BEGIN

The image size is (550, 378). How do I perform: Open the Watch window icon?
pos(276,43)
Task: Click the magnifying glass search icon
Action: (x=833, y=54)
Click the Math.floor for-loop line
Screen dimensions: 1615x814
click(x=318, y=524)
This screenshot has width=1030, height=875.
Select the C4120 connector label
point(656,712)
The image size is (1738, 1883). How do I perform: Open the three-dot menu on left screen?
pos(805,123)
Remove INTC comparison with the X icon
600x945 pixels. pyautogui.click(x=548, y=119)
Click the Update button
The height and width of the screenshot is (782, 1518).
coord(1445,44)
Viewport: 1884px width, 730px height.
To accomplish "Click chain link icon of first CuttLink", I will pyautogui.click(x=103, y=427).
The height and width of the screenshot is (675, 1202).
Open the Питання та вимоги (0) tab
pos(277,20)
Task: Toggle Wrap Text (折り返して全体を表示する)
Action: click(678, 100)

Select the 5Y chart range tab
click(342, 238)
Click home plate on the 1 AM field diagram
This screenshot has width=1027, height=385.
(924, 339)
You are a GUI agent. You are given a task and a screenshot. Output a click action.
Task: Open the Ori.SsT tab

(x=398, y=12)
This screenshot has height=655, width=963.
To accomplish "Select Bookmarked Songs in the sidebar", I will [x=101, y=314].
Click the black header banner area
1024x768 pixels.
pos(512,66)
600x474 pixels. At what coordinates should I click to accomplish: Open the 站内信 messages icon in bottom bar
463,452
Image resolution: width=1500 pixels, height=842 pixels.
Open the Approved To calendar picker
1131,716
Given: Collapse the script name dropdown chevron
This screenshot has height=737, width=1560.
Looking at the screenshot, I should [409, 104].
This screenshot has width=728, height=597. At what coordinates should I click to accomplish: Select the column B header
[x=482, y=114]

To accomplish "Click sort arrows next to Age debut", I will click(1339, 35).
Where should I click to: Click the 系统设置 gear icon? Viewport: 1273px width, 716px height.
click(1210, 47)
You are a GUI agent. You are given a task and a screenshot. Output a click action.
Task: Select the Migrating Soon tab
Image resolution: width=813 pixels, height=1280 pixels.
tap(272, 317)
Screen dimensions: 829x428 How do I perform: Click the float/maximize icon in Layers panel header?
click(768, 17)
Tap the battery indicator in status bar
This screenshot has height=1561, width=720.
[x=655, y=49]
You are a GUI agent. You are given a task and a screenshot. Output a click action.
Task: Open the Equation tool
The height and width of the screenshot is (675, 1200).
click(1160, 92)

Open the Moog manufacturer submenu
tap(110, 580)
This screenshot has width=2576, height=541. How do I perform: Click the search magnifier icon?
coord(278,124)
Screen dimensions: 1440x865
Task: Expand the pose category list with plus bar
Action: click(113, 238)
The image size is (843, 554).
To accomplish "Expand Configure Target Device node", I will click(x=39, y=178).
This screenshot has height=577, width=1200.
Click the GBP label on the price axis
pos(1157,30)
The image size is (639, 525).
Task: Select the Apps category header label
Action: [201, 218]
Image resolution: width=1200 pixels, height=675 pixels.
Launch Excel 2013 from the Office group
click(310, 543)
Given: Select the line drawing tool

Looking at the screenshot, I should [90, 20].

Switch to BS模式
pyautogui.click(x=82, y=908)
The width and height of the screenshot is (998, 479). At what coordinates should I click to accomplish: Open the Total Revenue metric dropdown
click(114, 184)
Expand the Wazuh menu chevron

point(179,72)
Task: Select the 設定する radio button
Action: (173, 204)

END

**Task to complete**
Your task is to write out every record exactly.

**Result**
The image size is (550, 378). How do I perform: Open the Watch window icon?
pos(276,43)
Task: Click the magnifying glass search icon
Action: (x=833, y=54)
Click the Math.floor for-loop line
Screen dimensions: 1615x814
click(x=318, y=524)
This screenshot has width=1030, height=875.
Select the C4120 connector label
point(656,712)
The image size is (1738, 1883). How do I perform: Open the three-dot menu on left screen?
pos(805,123)
Remove INTC comparison with the X icon
600x945 pixels. pyautogui.click(x=548, y=119)
Click the Update button
The height and width of the screenshot is (782, 1518).
coord(1445,44)
Viewport: 1884px width, 730px height.
To accomplish "Click chain link icon of first CuttLink", I will pyautogui.click(x=103, y=427).
The height and width of the screenshot is (675, 1202).
Open the Питання та вимоги (0) tab
pos(277,20)
Task: Toggle Wrap Text (折り返して全体を表示する)
Action: click(678, 100)

Select the 5Y chart range tab
click(342, 238)
Click home plate on the 1 AM field diagram
This screenshot has width=1027, height=385.
(924, 339)
You are a GUI agent. You are given a task and a screenshot. Output a click action.
Task: Open the Ori.SsT tab

(x=398, y=12)
This screenshot has height=655, width=963.
To accomplish "Select Bookmarked Songs in the sidebar", I will [x=101, y=314].
Click the black header banner area
1024x768 pixels.
pos(512,66)
600x474 pixels. At what coordinates should I click to accomplish: Open the 站内信 messages icon in bottom bar
463,452
Image resolution: width=1500 pixels, height=842 pixels.
Open the Approved To calendar picker
1131,716
Given: Collapse the script name dropdown chevron
This screenshot has height=737, width=1560.
Looking at the screenshot, I should [409, 104].
This screenshot has width=728, height=597. At what coordinates should I click to accomplish: Select the column B header
[x=482, y=114]

To accomplish "Click sort arrows next to Age debut", I will click(1339, 35).
Where should I click to: Click the 系统设置 gear icon? Viewport: 1273px width, 716px height.
click(1210, 47)
You are a GUI agent. You are given a task and a screenshot. Output a click action.
Task: Select the Migrating Soon tab
Image resolution: width=813 pixels, height=1280 pixels.
tap(272, 317)
Screen dimensions: 829x428 How do I perform: Click the float/maximize icon in Layers panel header?
click(768, 17)
Tap the battery indicator in status bar
This screenshot has height=1561, width=720.
[x=655, y=49]
You are a GUI agent. You are given a task and a screenshot. Output a click action.
Task: Open the Equation tool
The height and width of the screenshot is (675, 1200).
click(1160, 92)

Open the Moog manufacturer submenu
tap(110, 580)
This screenshot has width=2576, height=541. How do I perform: Click the search magnifier icon?
coord(278,124)
Screen dimensions: 1440x865
Task: Expand the pose category list with plus bar
Action: click(113, 238)
The image size is (843, 554).
To accomplish "Expand Configure Target Device node", I will click(x=39, y=178).
This screenshot has height=577, width=1200.
Click the GBP label on the price axis
pos(1157,30)
The image size is (639, 525).
Task: Select the Apps category header label
Action: [201, 218]
Image resolution: width=1200 pixels, height=675 pixels.
Launch Excel 2013 from the Office group
click(310, 543)
Given: Select the line drawing tool

Looking at the screenshot, I should [90, 20].

Switch to BS模式
pyautogui.click(x=82, y=908)
The width and height of the screenshot is (998, 479). At what coordinates should I click to accomplish: Open the Total Revenue metric dropdown
click(114, 184)
Expand the Wazuh menu chevron

point(179,72)
Task: Select the 設定する radio button
Action: (173, 204)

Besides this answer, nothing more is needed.